Written request: Could you rewrite the part of the items that opens with the first line and closes with the line containing "pos(671,30)", renaming "sidebar link" as "sidebar entry" and leaving everything else unchanged? Omit the pictures from your answer.

[Word and element pointing items]
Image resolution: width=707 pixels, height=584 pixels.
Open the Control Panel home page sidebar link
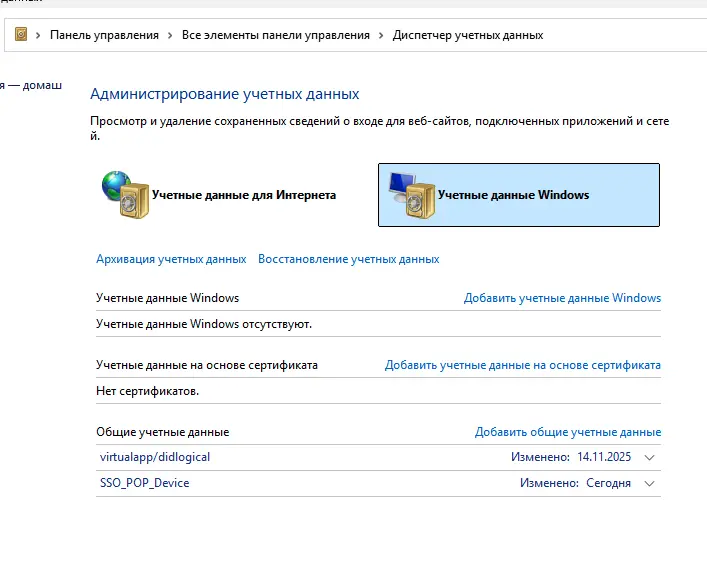[30, 85]
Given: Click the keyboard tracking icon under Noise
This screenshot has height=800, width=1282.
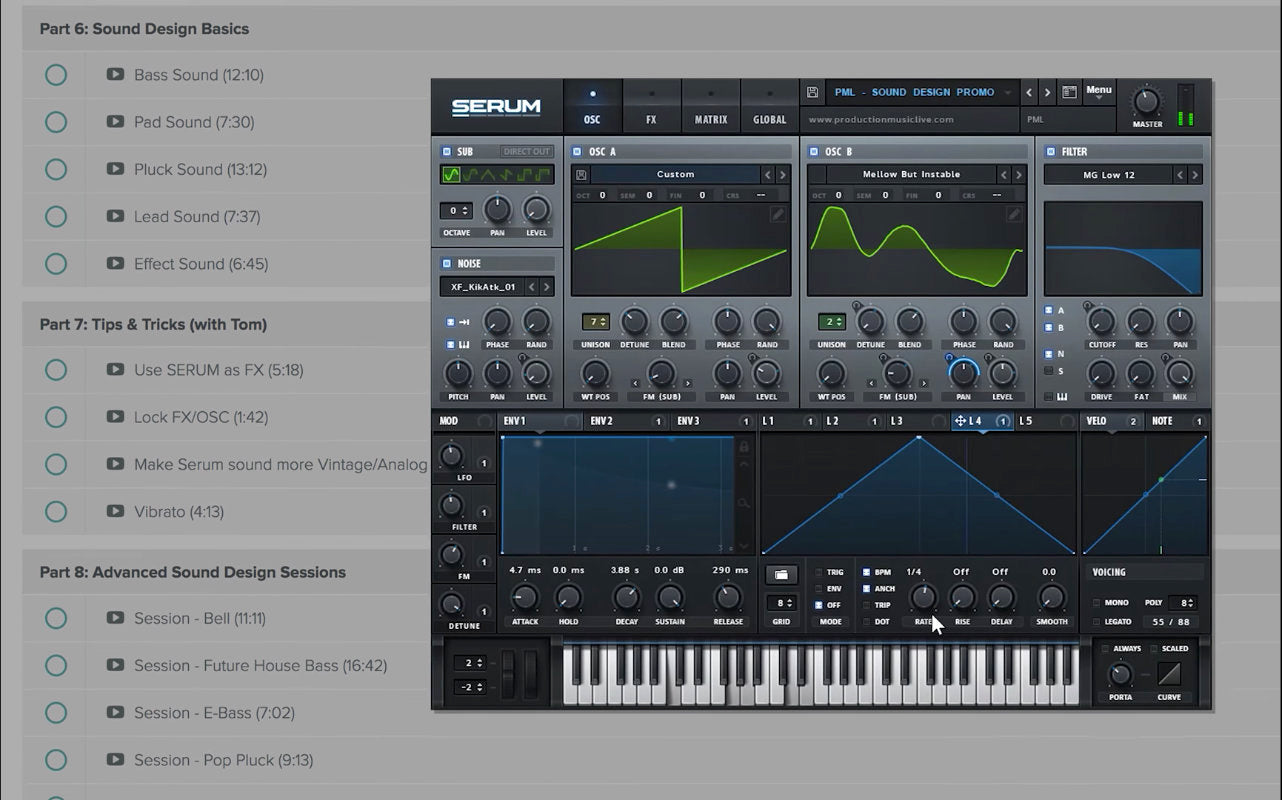Looking at the screenshot, I should 463,345.
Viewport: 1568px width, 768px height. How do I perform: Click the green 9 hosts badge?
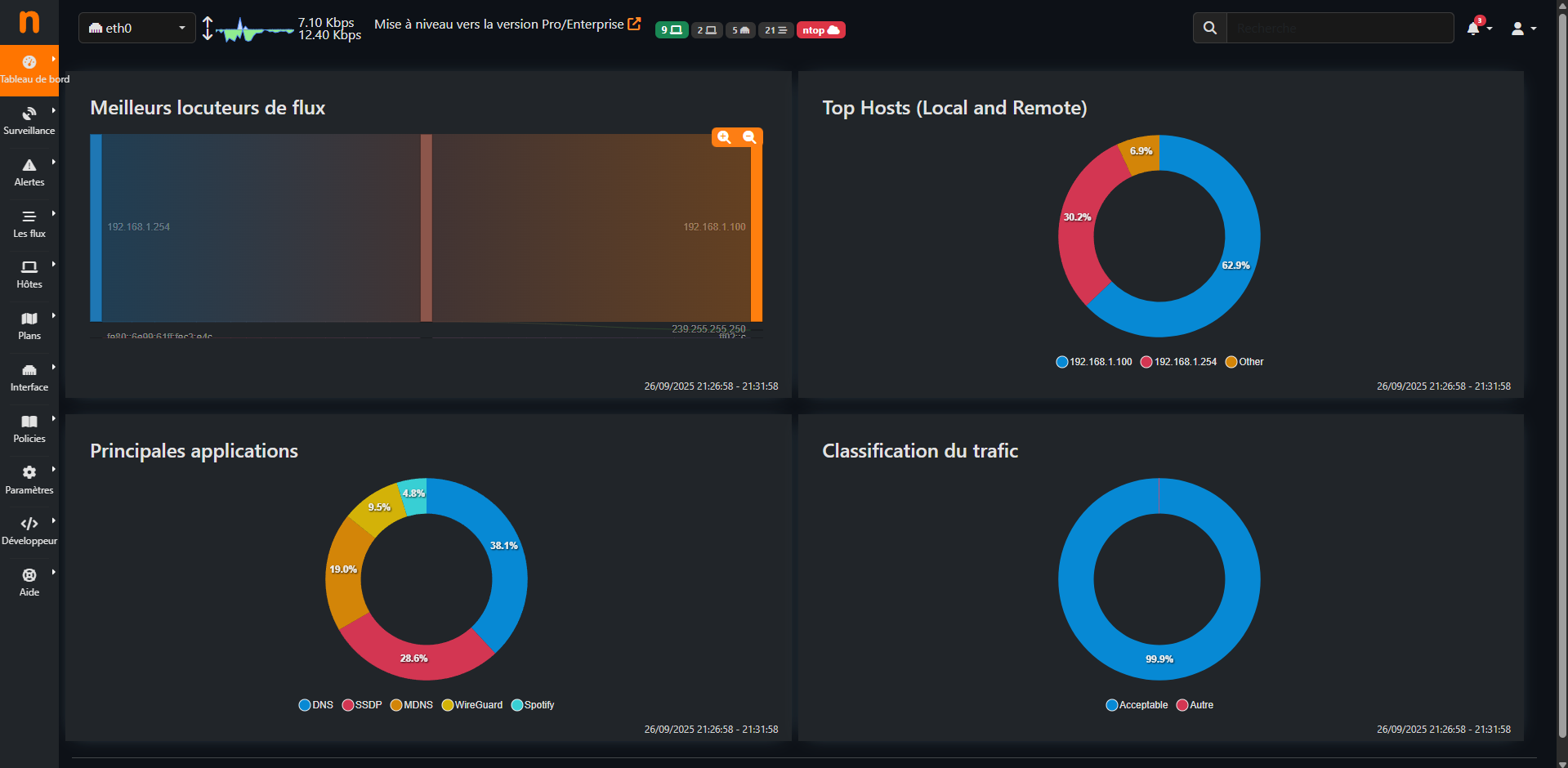pos(671,30)
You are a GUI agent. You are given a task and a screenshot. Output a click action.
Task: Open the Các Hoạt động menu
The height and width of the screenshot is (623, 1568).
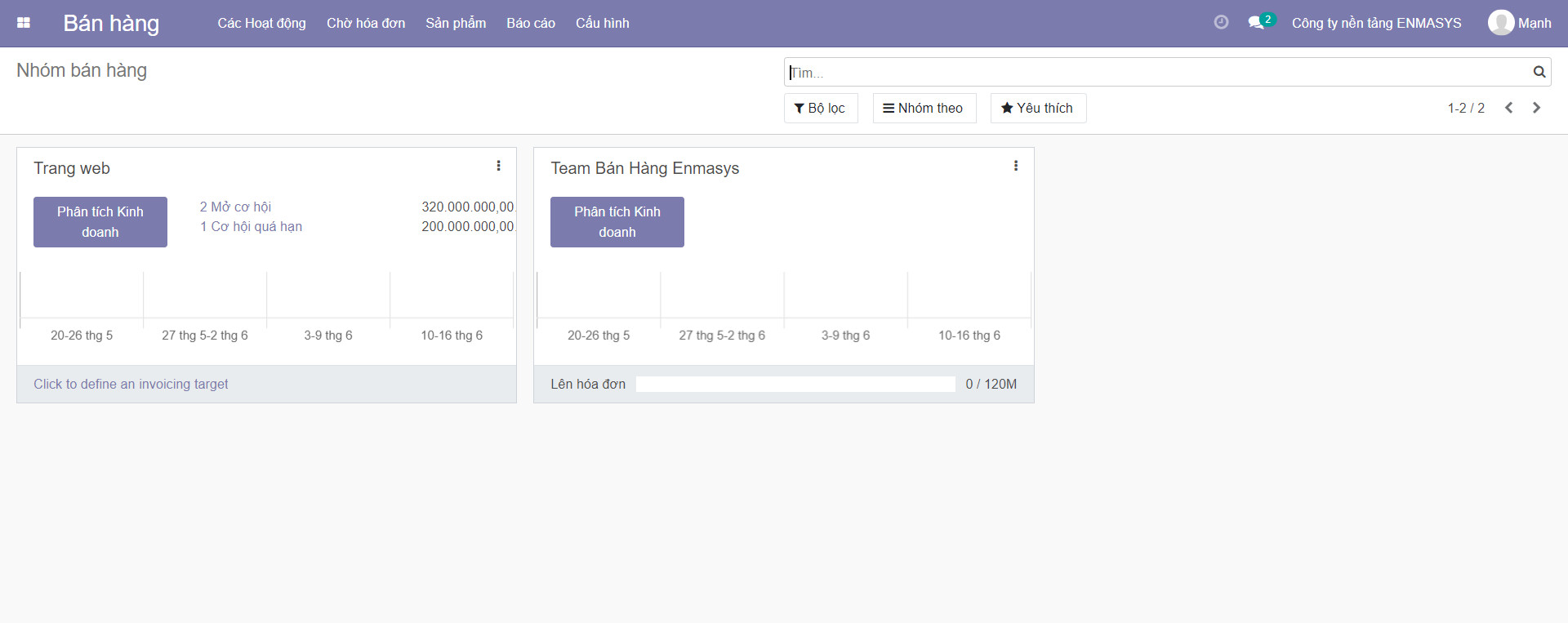point(261,23)
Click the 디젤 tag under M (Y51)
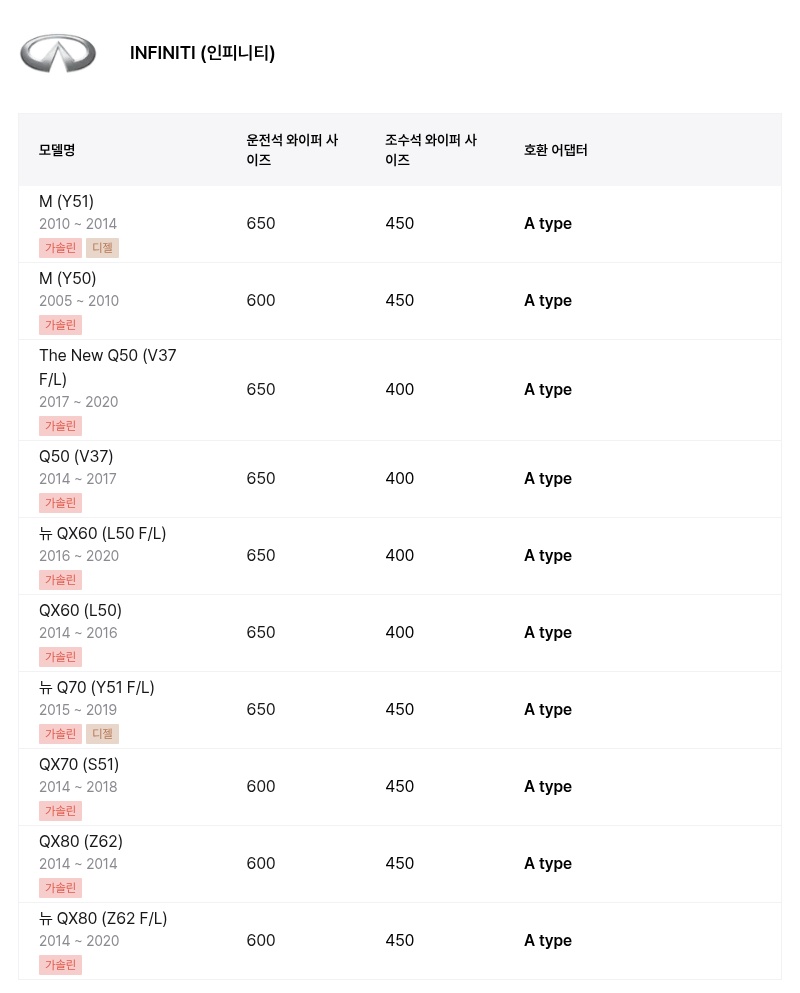Viewport: 800px width, 993px height. [x=102, y=248]
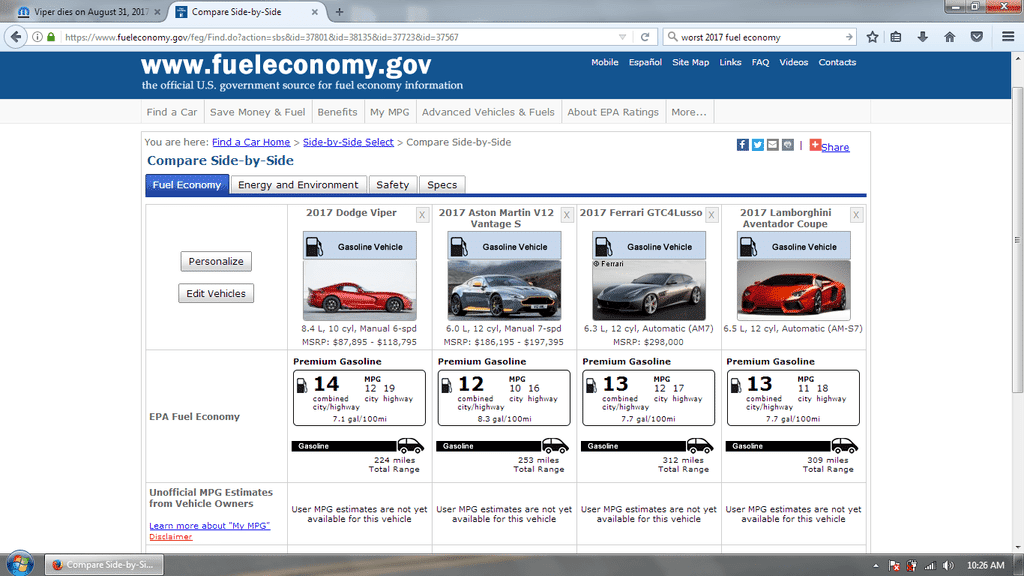
Task: Click the Lamborghini Aventador Coupe photo
Action: coord(793,290)
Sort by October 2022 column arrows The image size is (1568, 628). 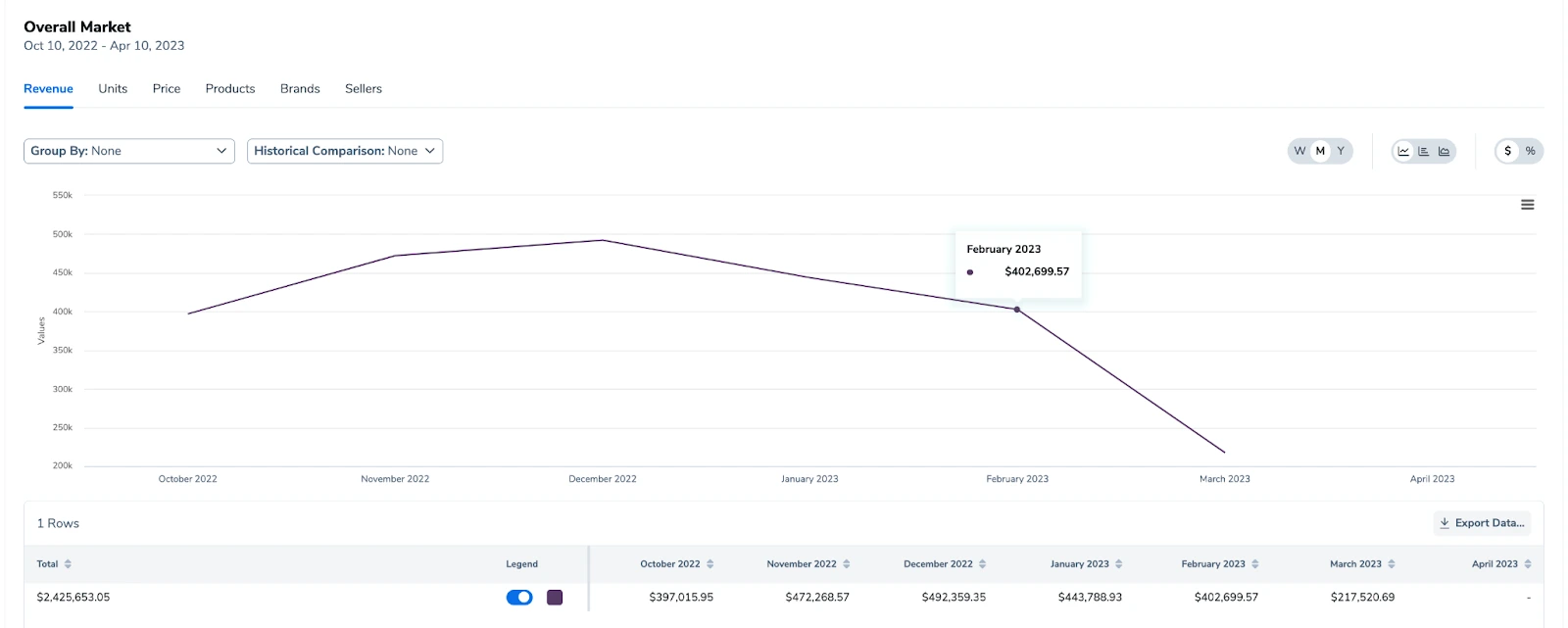click(710, 564)
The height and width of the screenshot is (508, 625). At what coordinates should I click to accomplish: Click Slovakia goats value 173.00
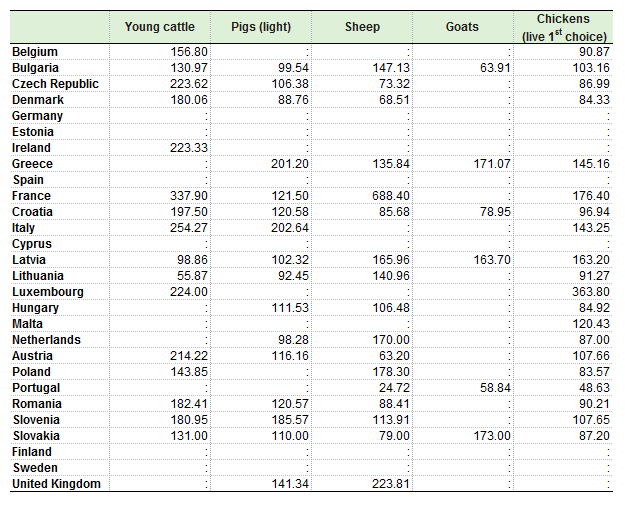coord(491,435)
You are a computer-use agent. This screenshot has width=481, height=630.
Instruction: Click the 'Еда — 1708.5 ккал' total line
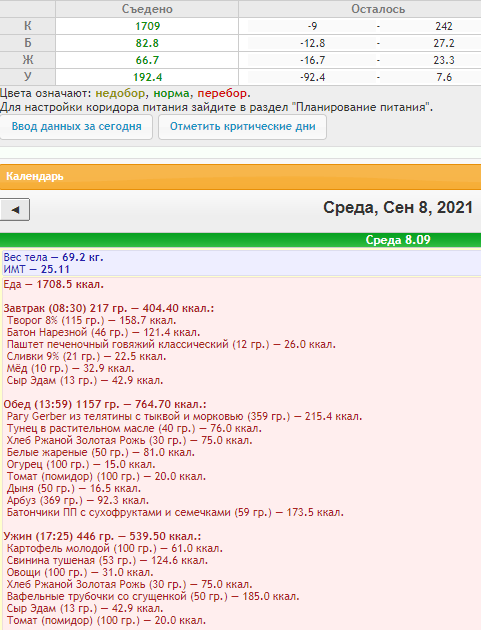coord(54,284)
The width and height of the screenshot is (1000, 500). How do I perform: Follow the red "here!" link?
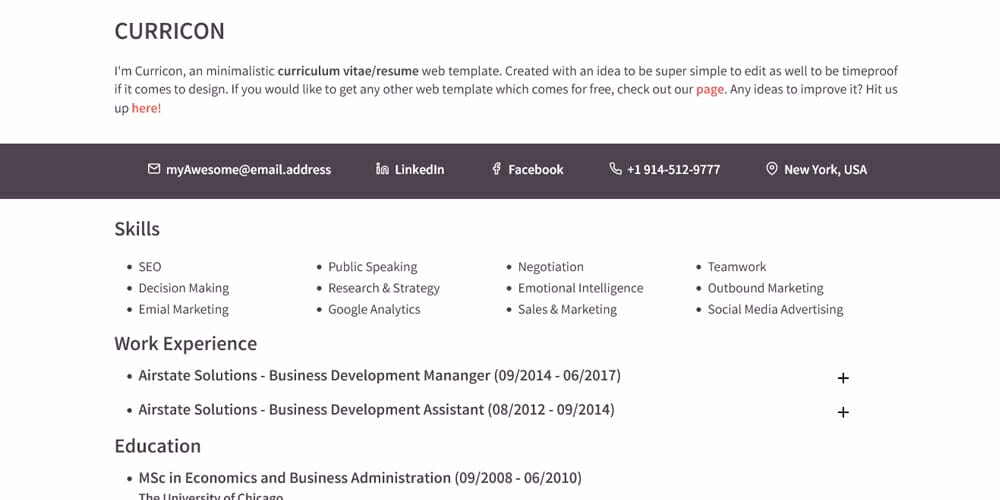click(147, 108)
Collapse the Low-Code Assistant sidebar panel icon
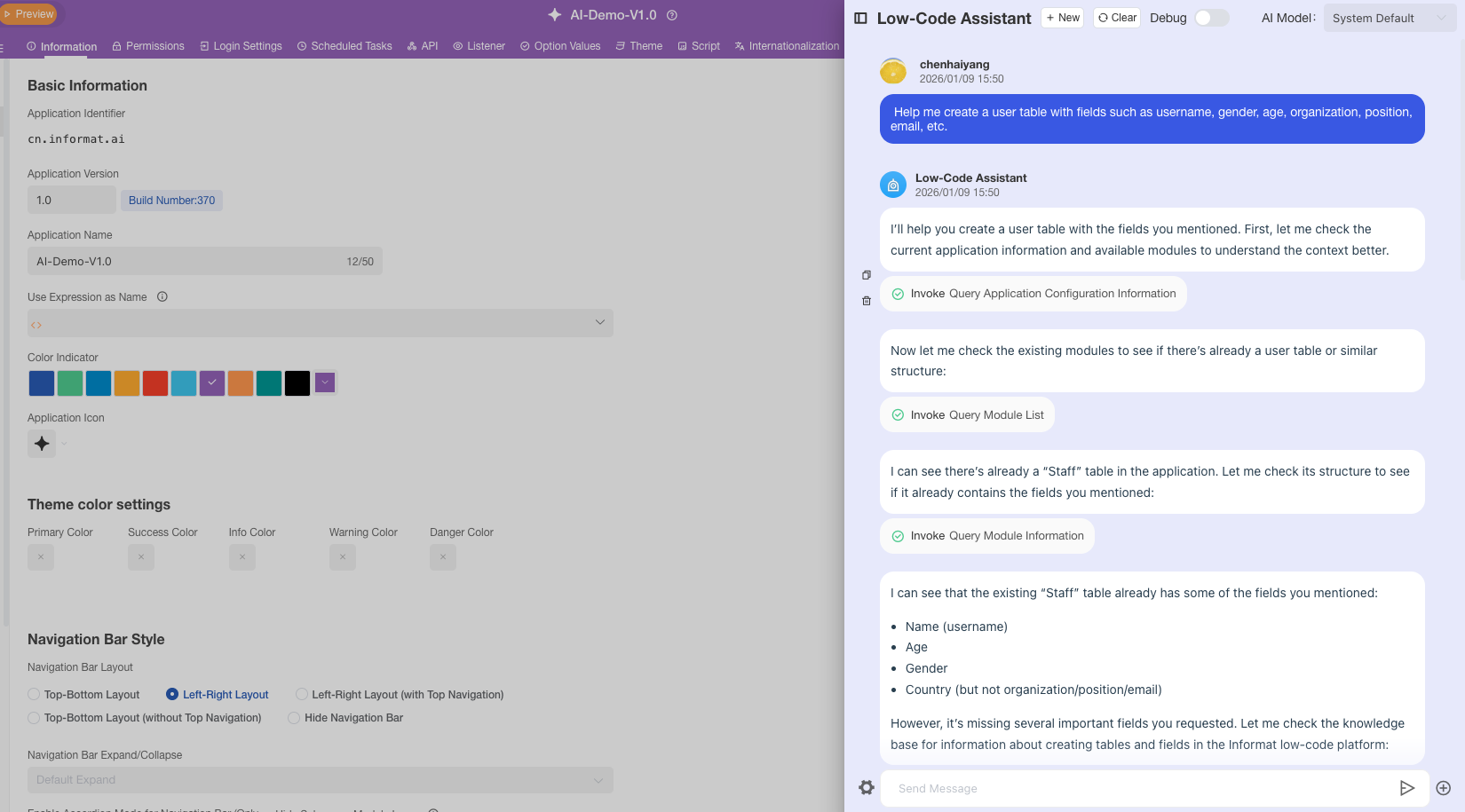Image resolution: width=1465 pixels, height=812 pixels. tap(860, 18)
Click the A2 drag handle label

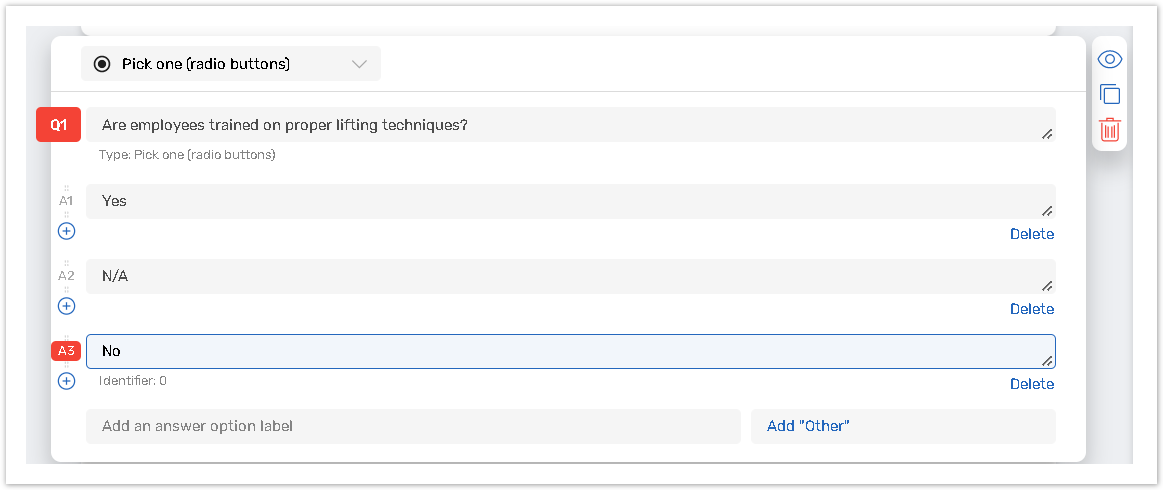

Worked answer:
Image resolution: width=707 pixels, height=584 pixels.
Open the Control Panel home page sidebar entry
[30, 85]
Given: Click the keyboard tracking icon under Noise
This screenshot has height=800, width=1282.
Looking at the screenshot, I should 463,345.
Viewport: 1568px width, 768px height. How do I perform: Click the green 9 hosts badge?
pos(671,30)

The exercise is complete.